Hannah read us the whole that was left intact. It was the story of John the Baptist in prison. He asked why he hadn't been delivered. And Jesus answered him but not the way he was expecting or wanted. We all knew how it ended even though the ending had been lost on a different page.

We went back to work. But somehow I was different. I kept repeating the story to whoever had the luck of throwing stuff on the pile at the same time I did. Thankfully, CPers are some of the nicest people ever so they didn't roll their eyes at me. It was as though I had to keep saying it because I needed to hear it again and again.

I realized how ridiculous it was to ask why. I was ashamed of my questioning and unbelief. Even if we didn't understand, it didn't matter. All good things work together for good to those who are called according to His purpose. God knows. That is enough. We don't have to know why. We just need to know He's in charge. That He's got this. He's got us. He won't let go.

That is enough.

That lesson has gone on with me long after I showered off the grime and my muscles stopped being sore. It got me through a summer that tested everything I was made of. It's come back to me now after a spring of pain I hope to never repeat.
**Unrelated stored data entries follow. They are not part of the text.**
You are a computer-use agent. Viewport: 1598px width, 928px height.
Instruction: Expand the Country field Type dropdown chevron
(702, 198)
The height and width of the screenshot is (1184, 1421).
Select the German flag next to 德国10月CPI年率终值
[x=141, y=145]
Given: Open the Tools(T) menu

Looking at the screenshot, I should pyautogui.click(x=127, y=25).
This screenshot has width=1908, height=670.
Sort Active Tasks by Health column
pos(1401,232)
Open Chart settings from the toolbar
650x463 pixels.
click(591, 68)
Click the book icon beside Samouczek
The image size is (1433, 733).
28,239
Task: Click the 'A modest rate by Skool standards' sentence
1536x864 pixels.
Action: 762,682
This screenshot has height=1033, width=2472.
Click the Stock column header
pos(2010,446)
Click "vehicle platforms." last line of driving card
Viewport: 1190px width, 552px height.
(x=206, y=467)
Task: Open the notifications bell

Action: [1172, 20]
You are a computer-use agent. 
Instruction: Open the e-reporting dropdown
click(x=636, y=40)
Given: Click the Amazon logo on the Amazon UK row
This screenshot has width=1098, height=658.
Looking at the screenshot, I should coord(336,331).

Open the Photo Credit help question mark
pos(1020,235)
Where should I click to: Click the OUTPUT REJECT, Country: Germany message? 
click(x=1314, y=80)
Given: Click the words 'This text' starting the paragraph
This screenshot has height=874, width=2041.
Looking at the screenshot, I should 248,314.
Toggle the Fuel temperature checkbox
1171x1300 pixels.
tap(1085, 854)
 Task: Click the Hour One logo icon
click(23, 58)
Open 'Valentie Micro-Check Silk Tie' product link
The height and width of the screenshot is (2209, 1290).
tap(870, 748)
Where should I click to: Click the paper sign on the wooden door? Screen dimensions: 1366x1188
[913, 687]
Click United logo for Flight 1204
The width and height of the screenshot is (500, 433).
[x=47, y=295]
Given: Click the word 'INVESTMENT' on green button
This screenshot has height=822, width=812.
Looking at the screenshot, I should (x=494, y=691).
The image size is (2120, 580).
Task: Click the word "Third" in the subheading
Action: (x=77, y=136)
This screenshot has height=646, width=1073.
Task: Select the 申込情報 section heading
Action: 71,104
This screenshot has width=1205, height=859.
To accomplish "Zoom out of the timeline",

My hope is in the Lord. My God is strong and mighty. My God is faithful. My God is able. 
Even when I feel the light is fading and I've lost my way...
I hold on... there is strength holding on to the One Who is able. - "All Things Possible"

I miss you. All of you who were there in Arkansas. I hope your lives are beautifully blessed. That time, that oh so too brief time, is one of the highlights of my life so far. It was a blessing to work beside you, cry beside you, play beside you. Oh, and hey, girls still win at dodge ball. :P And yes, being locked in a car with 3 boys is just as scary as you said it would be. But Mrs. Brown made it safe, so I was only somewhat "corrupted." Mrs. Christian is awesome and amazing and without her I would have never been able to go. Tittle Family you're in my heart and prayers. You're amazing! The way you've gone on and grown, your strength and kindness are a continual source of inspiration.